Shooting for the top
Still, most analysts see Teams as a surgical strike against Slack. Indeed, the application does have similar features. Like its Bay Area rival, Teams is based on threaded chats, allowing users to group conversations and participate in collaborative, project-based interactions. It also integrates with chatbots, an area in which Slack has invested considerable time and resources. To top it off, Teams comes equipped with messaging features that appeal directly to the startup’s primary user base: millennials. Users can not only send text-based communications but also shoot across emojis, GIFs and stickers.
Teams also integrates with staple Microsoft applications such as Excel, OneNote, PowerPoint, Word and Skype for Business.
When it comes to delivery, the similarities between Teams and Slack end. Unlike its rival, Microsoft has decided not to market Teams as a standalone product. Instead, organizations that wish to take advantage of the collaborative tool must subscribe to Office 365. While this approach carries some risk, many experts believe Teams will benefit, as tens of millions of built-in prospective users can gain access immediately. Despite this advantage, Microsoft may still face an uphill climb as it goes head-to-head against a more mature messaging solution.

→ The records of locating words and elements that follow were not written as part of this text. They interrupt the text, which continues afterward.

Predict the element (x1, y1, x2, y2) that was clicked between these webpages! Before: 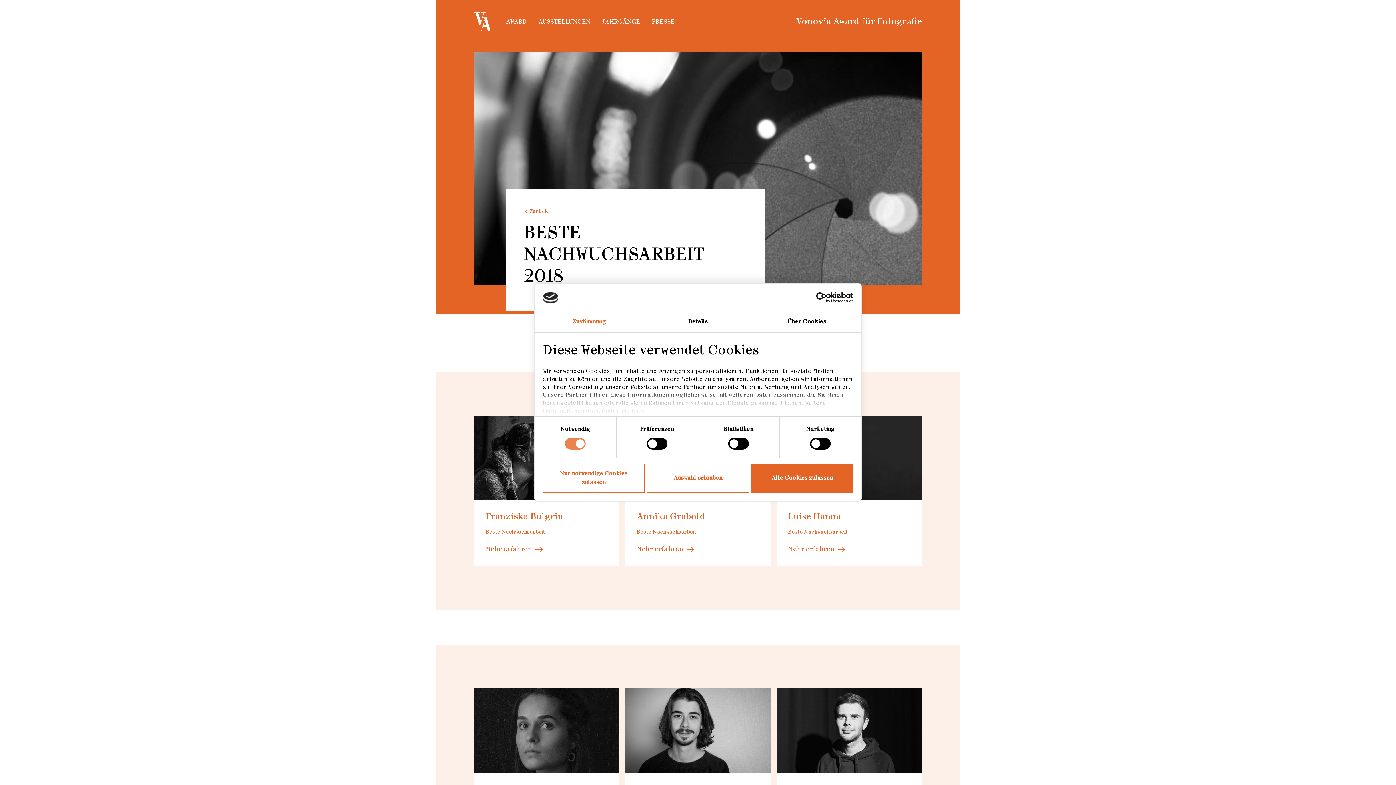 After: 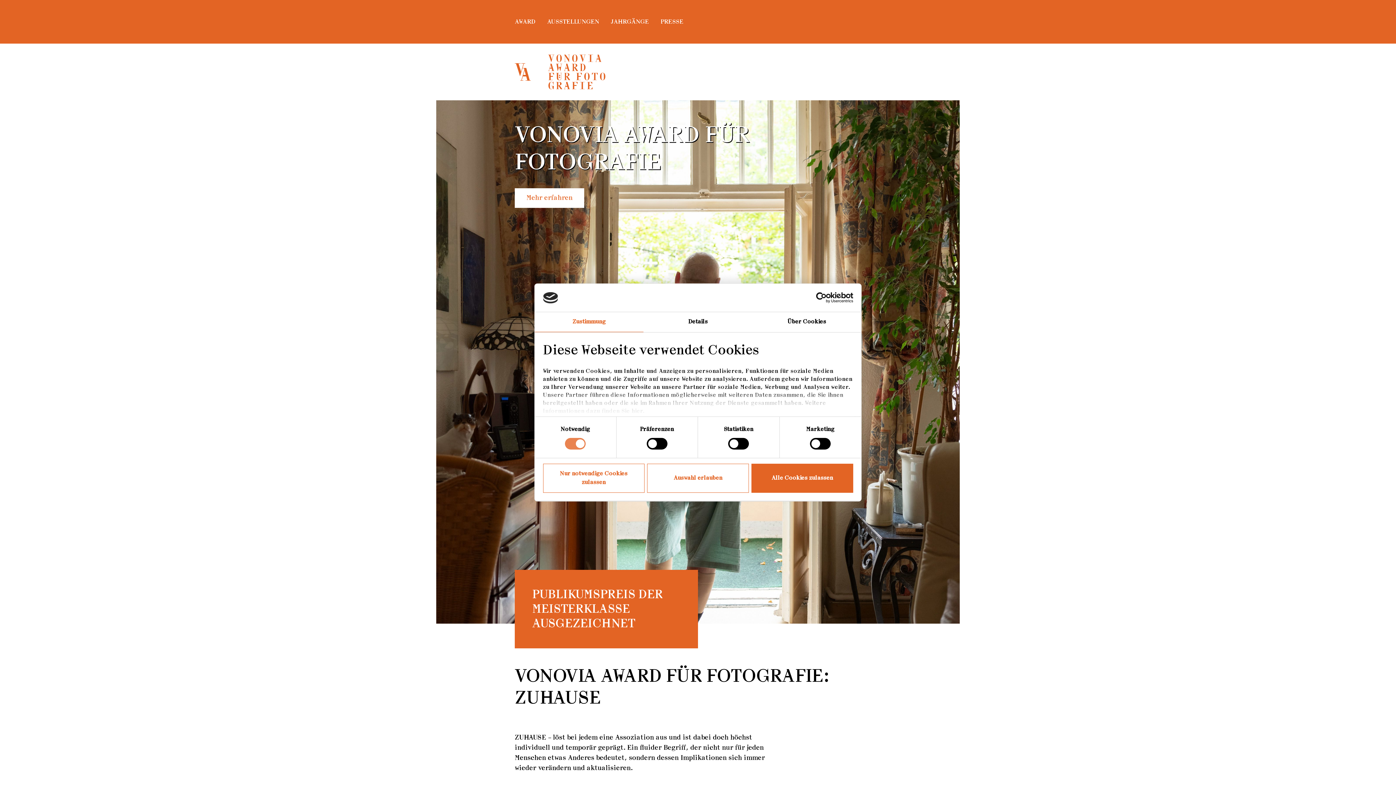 Action: bbox: (474, 12, 491, 31)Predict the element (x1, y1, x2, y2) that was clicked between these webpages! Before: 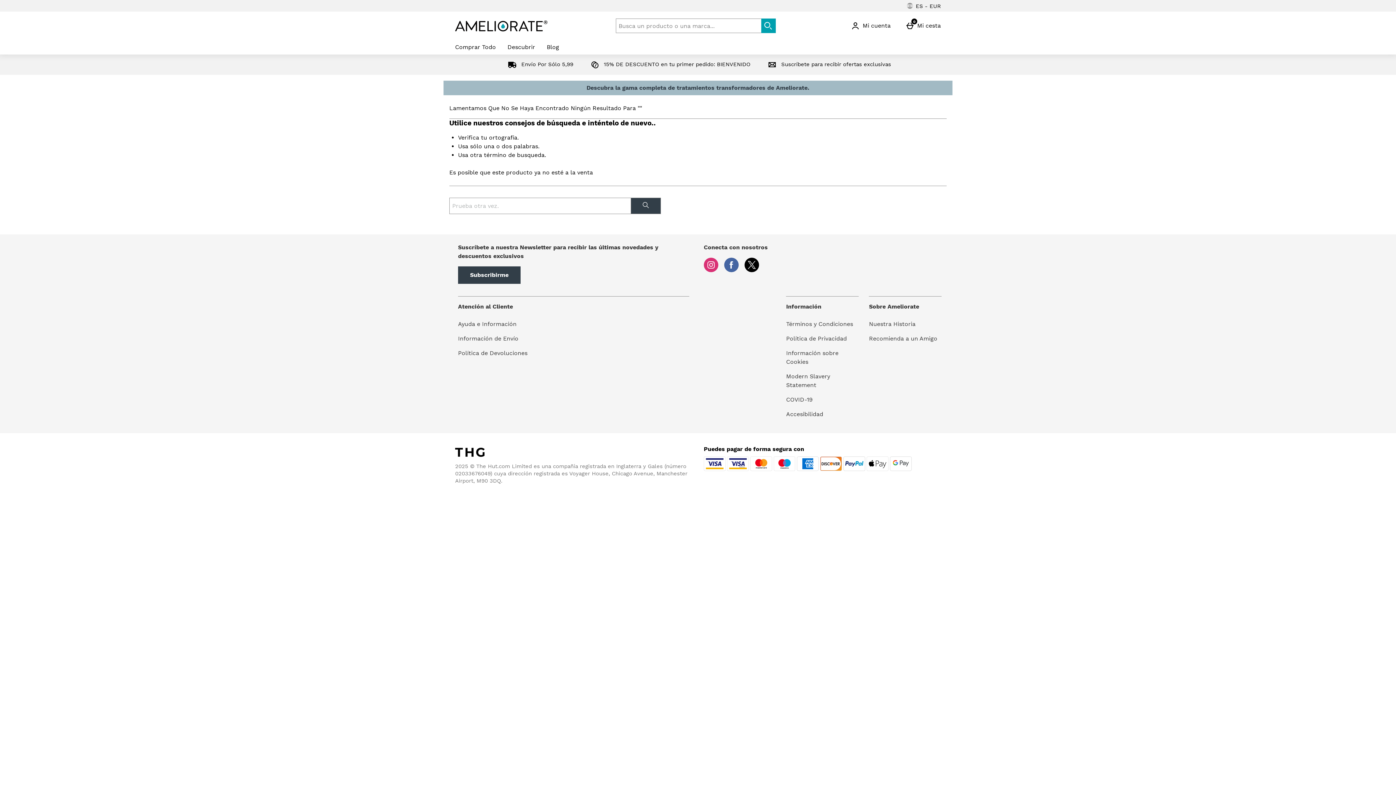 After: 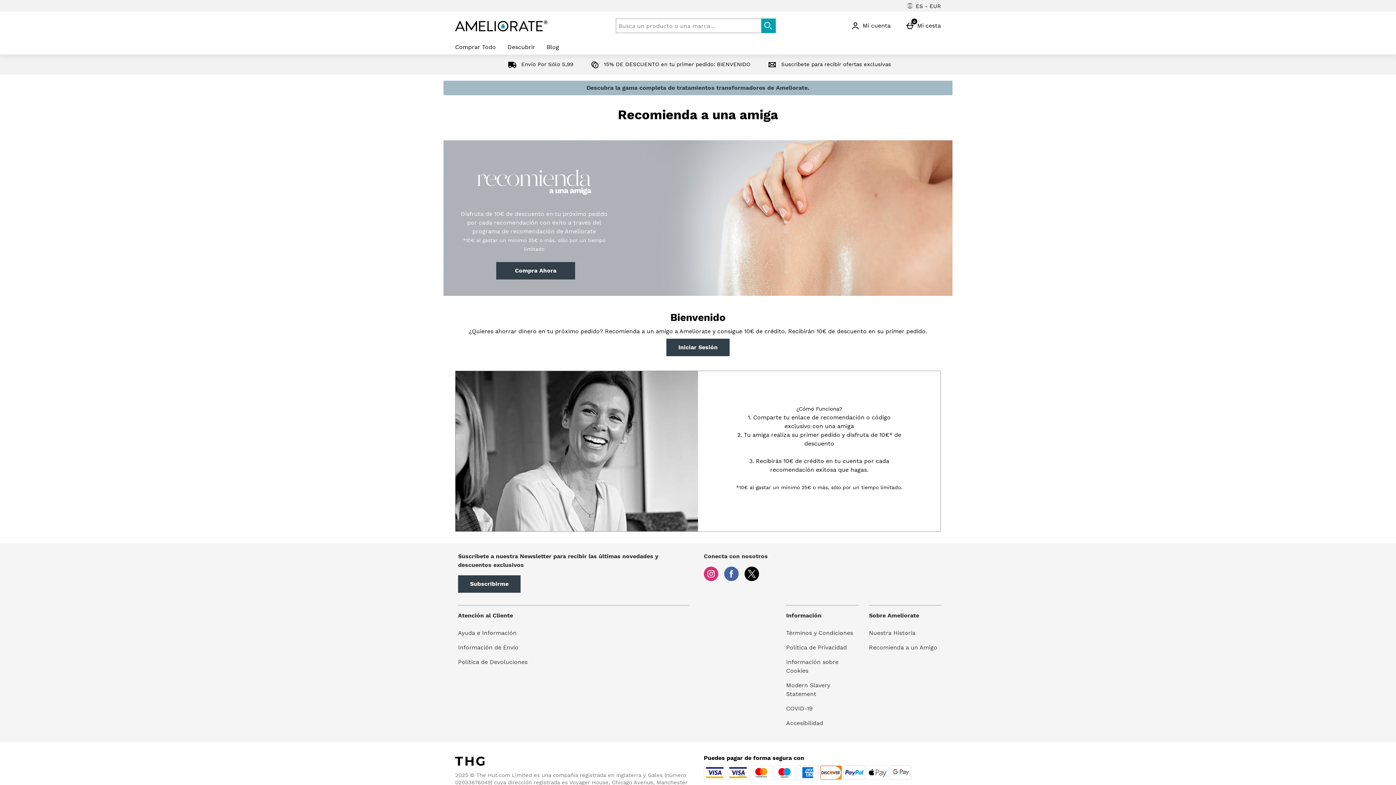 Action: label: Recomienda a un Amigo bbox: (869, 334, 938, 343)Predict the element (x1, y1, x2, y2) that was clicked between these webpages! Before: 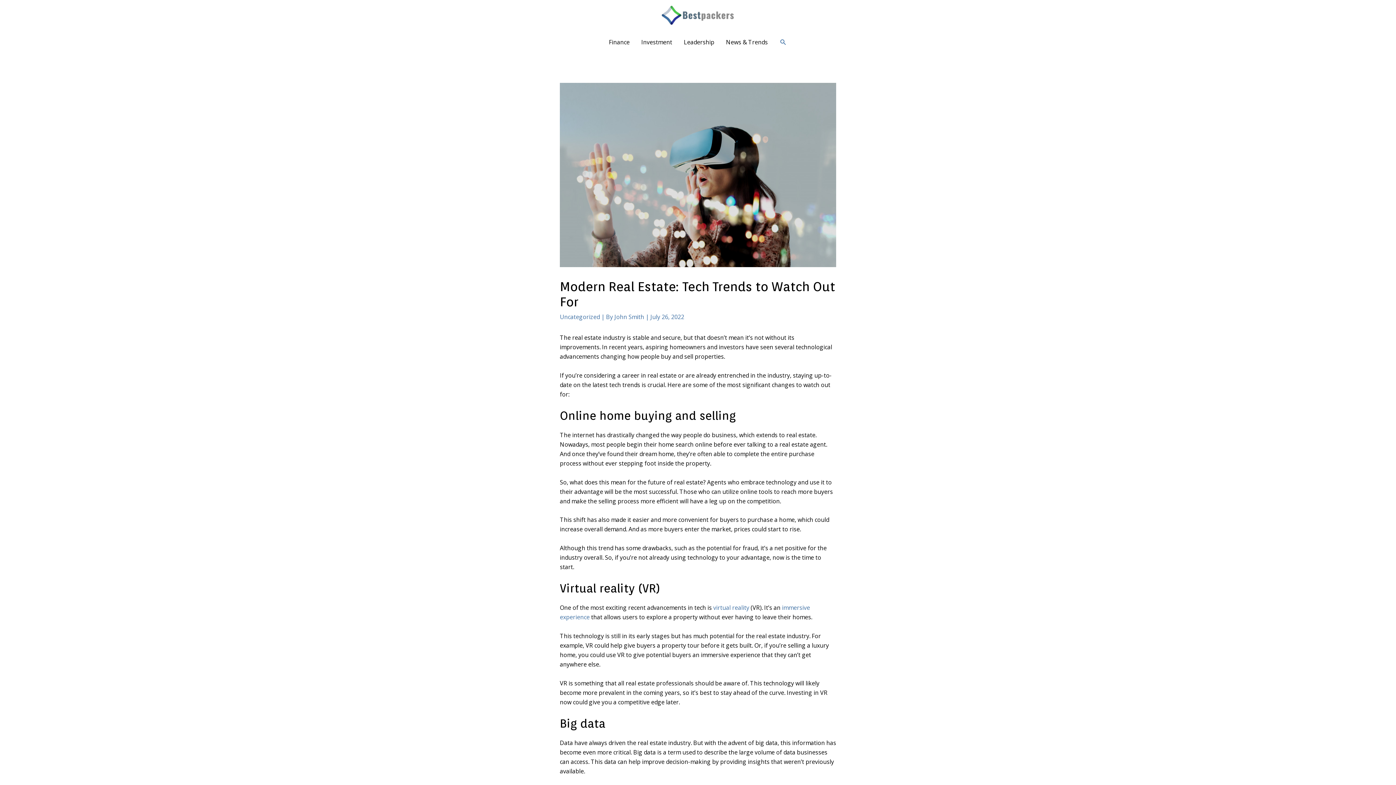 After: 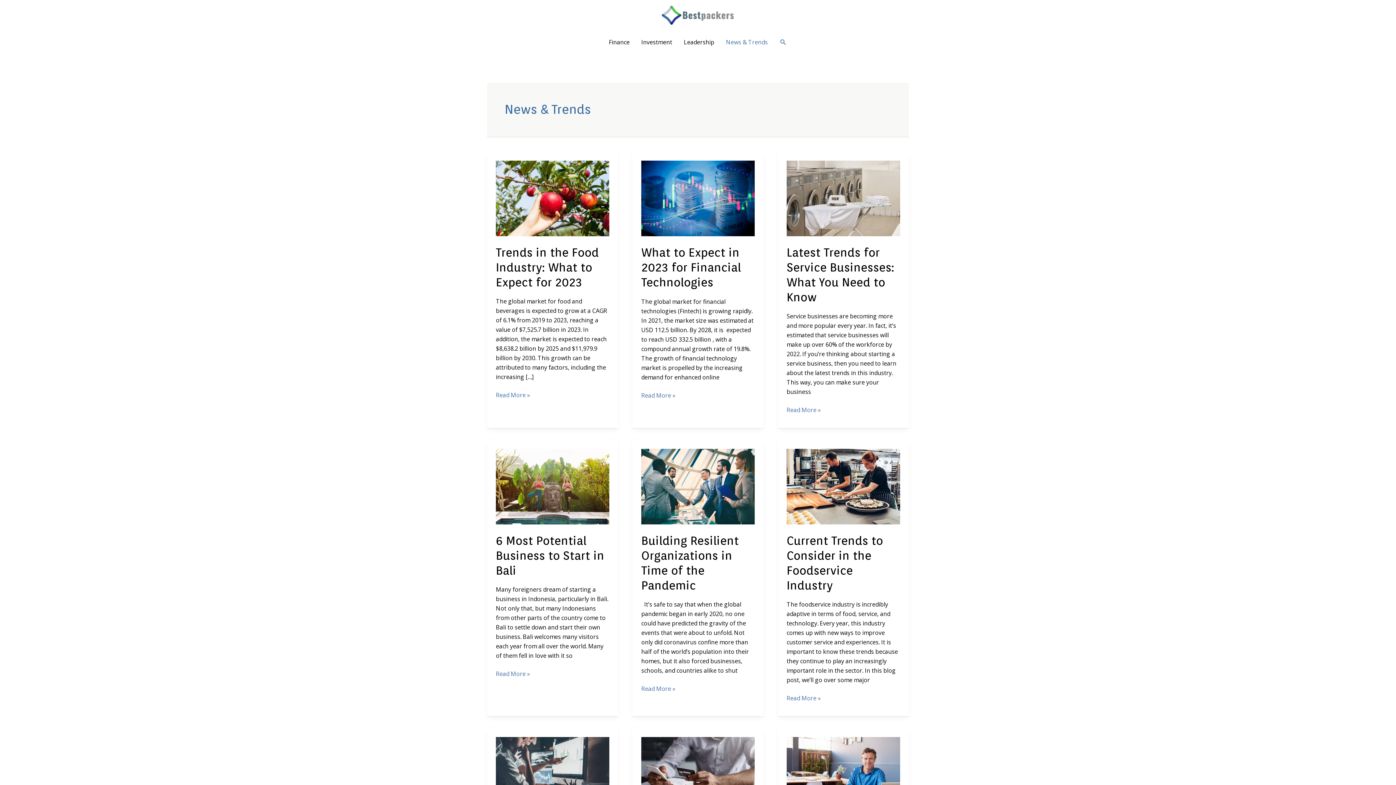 Action: label: News & Trends bbox: (720, 30, 773, 53)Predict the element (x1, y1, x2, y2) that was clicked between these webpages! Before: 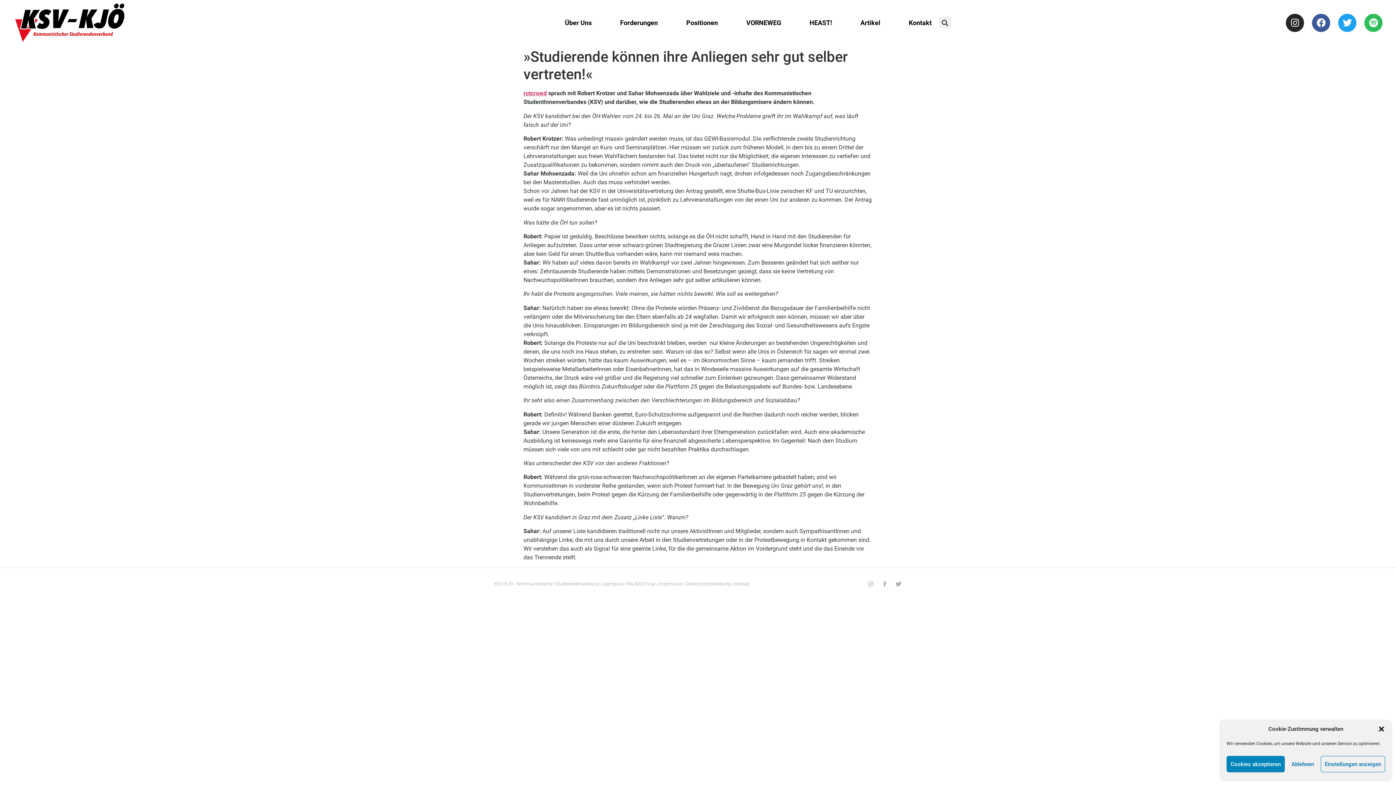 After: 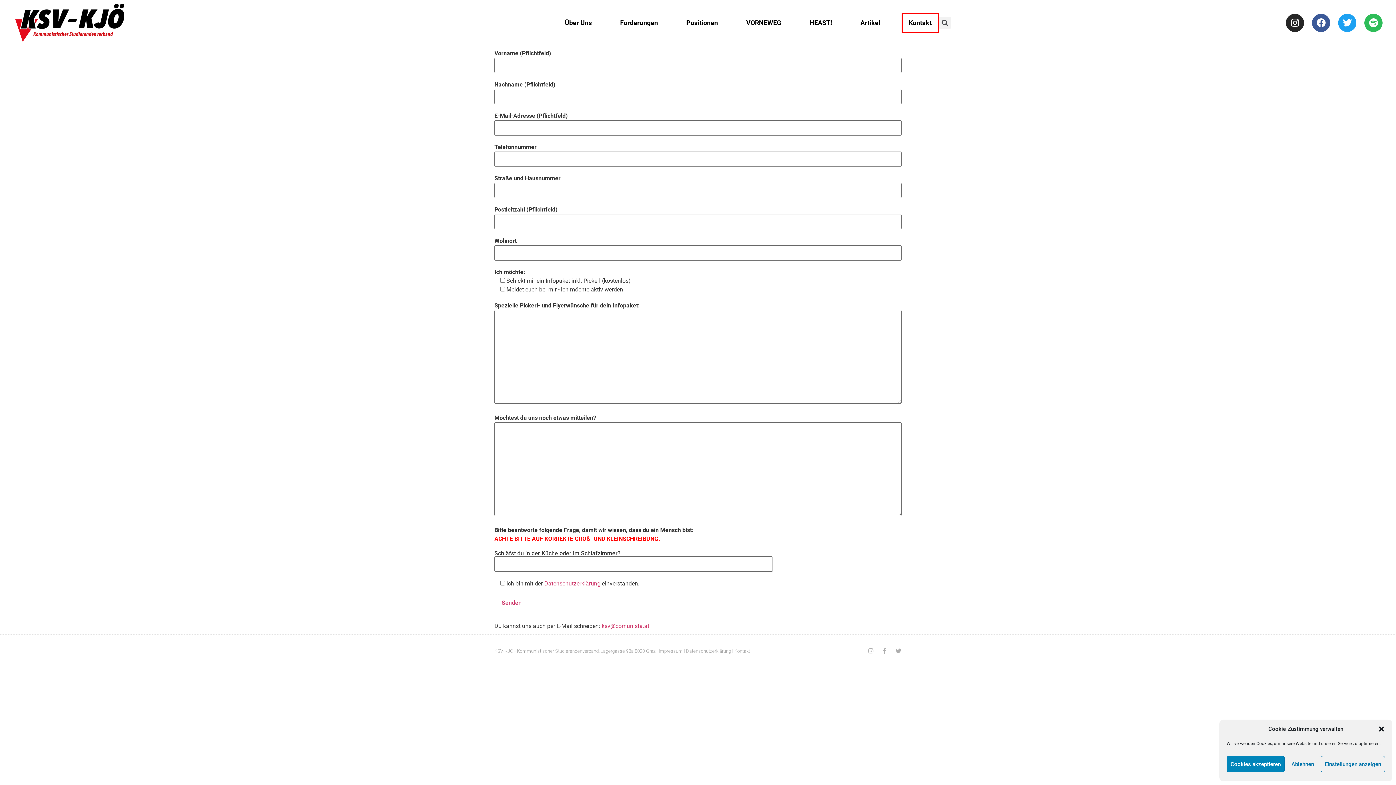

“Are people going to to be as delighted to use this Microsoft product as they are using Slack?” James Allworth, a business consultant and host of the podcast “Exponent,” asked The Times. “You want to use the best tool possible, not the one that’s included with your subscription product.”
That said, Microsoft has a pretty strong product development track record. Just ask the more than 400 million users currently running Windows 10.